## THE TASK
Every line from the start of the records below to the line containing "For every named target in this 283×2576" should be retyped exactly, that line included, and no others.

## GIVEN DATA
▼
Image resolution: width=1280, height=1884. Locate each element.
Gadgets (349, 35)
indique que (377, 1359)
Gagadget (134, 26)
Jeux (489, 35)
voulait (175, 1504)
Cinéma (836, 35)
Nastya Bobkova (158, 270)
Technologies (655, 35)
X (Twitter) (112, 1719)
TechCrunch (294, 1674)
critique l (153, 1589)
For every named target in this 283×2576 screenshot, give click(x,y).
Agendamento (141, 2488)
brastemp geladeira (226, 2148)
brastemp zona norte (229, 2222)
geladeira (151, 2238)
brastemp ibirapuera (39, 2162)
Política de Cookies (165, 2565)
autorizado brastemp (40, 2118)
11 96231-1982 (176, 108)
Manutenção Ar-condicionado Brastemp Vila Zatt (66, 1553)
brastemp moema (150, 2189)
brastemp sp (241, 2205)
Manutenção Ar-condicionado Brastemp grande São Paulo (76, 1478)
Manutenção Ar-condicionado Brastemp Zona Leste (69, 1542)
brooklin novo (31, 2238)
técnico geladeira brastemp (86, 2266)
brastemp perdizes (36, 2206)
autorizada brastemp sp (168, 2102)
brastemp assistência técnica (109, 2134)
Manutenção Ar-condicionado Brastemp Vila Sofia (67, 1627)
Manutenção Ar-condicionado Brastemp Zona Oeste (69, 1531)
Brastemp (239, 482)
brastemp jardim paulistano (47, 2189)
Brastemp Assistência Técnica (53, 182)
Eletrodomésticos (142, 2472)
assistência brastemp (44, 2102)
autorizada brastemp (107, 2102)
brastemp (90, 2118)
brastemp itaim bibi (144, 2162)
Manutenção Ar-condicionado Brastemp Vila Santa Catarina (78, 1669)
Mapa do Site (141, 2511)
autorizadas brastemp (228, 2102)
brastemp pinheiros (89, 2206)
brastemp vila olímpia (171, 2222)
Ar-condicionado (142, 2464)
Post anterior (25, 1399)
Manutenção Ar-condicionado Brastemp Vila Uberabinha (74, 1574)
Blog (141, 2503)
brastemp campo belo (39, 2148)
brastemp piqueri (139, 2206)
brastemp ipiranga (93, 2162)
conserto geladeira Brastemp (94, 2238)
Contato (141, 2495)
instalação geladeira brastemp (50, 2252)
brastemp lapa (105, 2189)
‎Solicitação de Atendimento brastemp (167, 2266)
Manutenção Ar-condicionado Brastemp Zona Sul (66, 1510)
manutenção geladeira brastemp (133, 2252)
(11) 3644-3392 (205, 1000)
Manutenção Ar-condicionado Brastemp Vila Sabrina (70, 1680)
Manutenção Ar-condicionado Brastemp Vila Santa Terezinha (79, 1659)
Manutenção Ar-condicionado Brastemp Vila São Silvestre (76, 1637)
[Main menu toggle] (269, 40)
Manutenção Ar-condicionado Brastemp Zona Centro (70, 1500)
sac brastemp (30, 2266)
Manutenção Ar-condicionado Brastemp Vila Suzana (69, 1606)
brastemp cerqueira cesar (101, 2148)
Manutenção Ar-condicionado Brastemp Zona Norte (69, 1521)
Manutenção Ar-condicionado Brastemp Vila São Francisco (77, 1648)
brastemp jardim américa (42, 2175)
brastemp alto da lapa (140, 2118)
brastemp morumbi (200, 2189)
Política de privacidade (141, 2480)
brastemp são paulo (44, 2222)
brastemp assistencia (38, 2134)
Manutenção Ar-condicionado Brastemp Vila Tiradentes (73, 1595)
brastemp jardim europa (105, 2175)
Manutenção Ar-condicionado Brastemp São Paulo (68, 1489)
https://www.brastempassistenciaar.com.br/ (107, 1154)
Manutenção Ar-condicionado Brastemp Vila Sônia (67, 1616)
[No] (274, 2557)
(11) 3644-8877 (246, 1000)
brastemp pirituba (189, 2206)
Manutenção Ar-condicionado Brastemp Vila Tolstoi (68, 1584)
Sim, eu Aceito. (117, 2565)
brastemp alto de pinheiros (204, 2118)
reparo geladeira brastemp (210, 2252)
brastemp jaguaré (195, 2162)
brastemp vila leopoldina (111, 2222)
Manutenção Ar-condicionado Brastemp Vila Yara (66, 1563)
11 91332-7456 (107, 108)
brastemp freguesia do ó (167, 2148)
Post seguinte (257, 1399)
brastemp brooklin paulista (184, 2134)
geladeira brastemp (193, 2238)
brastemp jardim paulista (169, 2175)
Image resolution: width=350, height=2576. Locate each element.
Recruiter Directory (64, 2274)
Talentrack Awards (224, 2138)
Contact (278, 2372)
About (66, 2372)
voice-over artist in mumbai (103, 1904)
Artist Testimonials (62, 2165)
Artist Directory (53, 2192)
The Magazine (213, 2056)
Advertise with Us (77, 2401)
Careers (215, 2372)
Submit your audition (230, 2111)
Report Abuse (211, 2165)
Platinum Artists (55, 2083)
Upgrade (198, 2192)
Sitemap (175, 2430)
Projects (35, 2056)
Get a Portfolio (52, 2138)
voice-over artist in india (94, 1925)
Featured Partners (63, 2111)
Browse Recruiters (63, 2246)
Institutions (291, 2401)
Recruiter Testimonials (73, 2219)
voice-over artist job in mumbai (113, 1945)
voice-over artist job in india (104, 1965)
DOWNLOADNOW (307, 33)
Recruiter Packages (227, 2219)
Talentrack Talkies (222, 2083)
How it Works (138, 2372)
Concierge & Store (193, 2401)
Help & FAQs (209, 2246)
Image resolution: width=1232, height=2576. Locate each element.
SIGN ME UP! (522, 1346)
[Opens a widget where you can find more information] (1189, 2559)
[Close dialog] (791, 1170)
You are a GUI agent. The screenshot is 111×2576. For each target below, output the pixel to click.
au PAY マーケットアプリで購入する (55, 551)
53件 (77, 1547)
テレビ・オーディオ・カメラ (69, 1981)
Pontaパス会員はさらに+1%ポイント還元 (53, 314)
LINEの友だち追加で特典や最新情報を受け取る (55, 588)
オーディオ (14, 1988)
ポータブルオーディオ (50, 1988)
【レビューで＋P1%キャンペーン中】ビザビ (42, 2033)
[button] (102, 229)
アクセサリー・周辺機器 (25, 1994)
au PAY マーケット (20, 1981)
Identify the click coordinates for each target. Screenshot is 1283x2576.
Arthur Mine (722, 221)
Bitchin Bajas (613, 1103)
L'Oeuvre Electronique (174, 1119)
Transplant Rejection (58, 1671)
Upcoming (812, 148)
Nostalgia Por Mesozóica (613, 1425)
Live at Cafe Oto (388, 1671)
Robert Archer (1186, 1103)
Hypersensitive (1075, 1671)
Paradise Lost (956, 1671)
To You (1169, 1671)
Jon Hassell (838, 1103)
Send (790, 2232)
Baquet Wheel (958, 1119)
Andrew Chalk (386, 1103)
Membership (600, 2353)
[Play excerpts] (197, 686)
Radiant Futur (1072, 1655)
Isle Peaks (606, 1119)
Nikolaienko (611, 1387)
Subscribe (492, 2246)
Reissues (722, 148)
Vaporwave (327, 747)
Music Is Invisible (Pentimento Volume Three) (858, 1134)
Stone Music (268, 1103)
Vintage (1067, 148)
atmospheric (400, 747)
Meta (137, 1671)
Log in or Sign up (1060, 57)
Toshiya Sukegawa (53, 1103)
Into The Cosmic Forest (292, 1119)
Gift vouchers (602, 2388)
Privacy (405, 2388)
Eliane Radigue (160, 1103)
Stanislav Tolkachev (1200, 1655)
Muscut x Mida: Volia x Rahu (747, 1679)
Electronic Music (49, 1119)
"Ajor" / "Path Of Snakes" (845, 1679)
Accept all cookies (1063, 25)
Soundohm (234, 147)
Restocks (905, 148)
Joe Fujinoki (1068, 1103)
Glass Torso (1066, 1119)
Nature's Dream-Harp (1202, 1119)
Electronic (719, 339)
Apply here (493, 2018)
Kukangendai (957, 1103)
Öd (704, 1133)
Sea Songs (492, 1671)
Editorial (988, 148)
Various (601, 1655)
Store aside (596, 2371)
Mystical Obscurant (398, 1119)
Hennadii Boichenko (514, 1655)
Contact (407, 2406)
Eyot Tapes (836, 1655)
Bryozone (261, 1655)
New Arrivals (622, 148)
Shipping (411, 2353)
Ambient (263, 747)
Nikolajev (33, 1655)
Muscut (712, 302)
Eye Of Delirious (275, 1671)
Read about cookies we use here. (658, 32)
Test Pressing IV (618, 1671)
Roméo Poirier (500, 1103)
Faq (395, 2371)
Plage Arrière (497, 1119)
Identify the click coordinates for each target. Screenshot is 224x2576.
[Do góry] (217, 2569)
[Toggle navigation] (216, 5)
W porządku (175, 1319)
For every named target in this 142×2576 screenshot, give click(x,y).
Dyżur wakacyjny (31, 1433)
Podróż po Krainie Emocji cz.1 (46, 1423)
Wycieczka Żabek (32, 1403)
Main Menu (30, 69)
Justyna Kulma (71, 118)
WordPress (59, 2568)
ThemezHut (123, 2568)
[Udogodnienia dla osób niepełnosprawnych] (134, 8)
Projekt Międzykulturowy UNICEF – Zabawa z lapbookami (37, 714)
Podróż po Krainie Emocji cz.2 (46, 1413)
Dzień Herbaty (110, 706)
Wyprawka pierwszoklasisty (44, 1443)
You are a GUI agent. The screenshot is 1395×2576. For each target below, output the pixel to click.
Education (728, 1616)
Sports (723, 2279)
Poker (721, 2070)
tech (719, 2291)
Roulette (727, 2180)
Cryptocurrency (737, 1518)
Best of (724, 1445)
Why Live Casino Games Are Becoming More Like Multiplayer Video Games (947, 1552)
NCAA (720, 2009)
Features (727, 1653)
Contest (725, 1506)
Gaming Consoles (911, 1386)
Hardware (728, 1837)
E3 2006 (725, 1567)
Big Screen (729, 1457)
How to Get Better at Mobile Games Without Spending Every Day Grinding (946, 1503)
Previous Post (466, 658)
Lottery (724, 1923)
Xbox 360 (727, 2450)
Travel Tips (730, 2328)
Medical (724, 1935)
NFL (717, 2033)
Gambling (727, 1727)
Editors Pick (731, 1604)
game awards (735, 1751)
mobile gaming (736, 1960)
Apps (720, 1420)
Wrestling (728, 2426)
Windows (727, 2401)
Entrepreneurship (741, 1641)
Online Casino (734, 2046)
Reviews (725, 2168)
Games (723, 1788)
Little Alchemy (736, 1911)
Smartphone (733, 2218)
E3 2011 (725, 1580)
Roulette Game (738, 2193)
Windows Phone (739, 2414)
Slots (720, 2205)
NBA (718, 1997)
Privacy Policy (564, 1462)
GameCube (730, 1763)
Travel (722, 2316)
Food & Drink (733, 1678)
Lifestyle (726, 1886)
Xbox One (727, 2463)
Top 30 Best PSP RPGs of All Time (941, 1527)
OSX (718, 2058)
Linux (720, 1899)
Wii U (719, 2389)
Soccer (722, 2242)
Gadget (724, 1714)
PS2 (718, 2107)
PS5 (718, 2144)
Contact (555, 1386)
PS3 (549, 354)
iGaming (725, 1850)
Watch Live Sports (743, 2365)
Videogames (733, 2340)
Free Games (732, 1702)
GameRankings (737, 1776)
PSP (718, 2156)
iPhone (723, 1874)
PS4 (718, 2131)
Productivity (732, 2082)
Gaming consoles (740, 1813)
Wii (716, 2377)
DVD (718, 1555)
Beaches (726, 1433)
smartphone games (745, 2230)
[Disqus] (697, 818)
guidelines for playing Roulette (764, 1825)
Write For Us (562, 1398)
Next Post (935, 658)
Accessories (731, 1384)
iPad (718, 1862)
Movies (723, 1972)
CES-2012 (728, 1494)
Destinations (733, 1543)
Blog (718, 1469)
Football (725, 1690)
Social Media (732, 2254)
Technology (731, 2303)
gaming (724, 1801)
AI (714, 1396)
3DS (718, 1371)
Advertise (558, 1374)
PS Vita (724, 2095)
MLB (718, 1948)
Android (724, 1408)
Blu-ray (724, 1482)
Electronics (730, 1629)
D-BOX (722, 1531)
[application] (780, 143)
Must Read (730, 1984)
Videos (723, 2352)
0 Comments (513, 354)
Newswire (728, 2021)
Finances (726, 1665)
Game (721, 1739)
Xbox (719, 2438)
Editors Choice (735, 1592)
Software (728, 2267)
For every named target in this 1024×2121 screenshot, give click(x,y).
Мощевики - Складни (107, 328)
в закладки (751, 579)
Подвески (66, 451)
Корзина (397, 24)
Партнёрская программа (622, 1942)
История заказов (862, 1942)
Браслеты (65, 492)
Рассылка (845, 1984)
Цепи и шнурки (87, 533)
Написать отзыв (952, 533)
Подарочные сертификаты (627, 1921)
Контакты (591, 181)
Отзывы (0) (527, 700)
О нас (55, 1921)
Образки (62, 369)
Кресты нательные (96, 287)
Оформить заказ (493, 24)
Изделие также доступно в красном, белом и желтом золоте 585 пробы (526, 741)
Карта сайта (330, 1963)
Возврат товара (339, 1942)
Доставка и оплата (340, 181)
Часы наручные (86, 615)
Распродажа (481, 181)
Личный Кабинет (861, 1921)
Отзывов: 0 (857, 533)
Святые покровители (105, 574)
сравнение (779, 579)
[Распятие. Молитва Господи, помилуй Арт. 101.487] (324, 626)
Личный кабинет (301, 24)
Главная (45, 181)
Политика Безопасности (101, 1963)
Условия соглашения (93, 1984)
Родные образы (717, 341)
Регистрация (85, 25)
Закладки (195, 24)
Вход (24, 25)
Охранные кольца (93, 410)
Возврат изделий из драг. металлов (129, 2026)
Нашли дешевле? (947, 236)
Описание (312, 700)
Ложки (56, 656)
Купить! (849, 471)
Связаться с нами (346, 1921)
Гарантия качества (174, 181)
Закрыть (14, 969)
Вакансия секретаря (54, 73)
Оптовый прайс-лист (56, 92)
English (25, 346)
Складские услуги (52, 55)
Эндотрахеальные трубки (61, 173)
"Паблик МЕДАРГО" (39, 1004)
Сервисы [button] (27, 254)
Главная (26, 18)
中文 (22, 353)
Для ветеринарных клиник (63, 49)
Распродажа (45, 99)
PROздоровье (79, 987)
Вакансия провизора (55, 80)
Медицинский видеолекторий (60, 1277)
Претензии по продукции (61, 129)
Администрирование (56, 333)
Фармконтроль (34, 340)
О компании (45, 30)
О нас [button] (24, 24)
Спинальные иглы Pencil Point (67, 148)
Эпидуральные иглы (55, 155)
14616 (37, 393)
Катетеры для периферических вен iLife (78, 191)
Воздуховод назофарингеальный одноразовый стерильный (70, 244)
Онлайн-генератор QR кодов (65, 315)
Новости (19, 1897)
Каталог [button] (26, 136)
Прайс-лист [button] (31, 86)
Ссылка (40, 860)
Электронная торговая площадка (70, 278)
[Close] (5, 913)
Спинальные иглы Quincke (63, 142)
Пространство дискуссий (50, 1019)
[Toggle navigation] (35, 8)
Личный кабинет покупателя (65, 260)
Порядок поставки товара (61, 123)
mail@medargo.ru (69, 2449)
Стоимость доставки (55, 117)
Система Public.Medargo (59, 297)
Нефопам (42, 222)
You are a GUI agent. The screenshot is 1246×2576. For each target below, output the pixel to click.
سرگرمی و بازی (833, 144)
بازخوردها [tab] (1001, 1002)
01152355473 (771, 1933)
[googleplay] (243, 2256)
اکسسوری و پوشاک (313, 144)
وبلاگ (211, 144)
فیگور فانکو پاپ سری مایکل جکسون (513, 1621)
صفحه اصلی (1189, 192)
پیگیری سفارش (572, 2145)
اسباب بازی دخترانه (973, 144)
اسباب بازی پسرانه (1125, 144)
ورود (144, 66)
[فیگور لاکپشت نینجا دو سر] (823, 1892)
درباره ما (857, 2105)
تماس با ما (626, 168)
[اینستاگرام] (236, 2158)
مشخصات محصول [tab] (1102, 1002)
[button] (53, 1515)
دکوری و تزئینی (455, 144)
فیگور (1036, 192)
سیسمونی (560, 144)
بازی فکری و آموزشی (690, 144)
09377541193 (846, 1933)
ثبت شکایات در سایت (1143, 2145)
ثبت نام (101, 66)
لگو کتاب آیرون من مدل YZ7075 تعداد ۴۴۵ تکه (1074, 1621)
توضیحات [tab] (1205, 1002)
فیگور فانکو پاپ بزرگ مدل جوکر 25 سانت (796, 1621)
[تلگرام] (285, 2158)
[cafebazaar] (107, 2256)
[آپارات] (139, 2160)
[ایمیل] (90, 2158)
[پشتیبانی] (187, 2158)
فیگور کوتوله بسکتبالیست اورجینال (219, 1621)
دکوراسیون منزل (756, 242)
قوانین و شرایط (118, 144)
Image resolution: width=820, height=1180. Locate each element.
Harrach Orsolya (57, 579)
▲
## RESPONSE AREA
Image resolution: width=1280, height=1884. Locate each element.
Gadgets (349, 35)
indique que (377, 1359)
Gagadget (134, 26)
Jeux (489, 35)
voulait (175, 1504)
Cinéma (836, 35)
Nastya Bobkova (158, 270)
Technologies (655, 35)
X (Twitter) (112, 1719)
TechCrunch (294, 1674)
critique l (153, 1589)
For every named target in this 283×2576 screenshot, give click(x,y).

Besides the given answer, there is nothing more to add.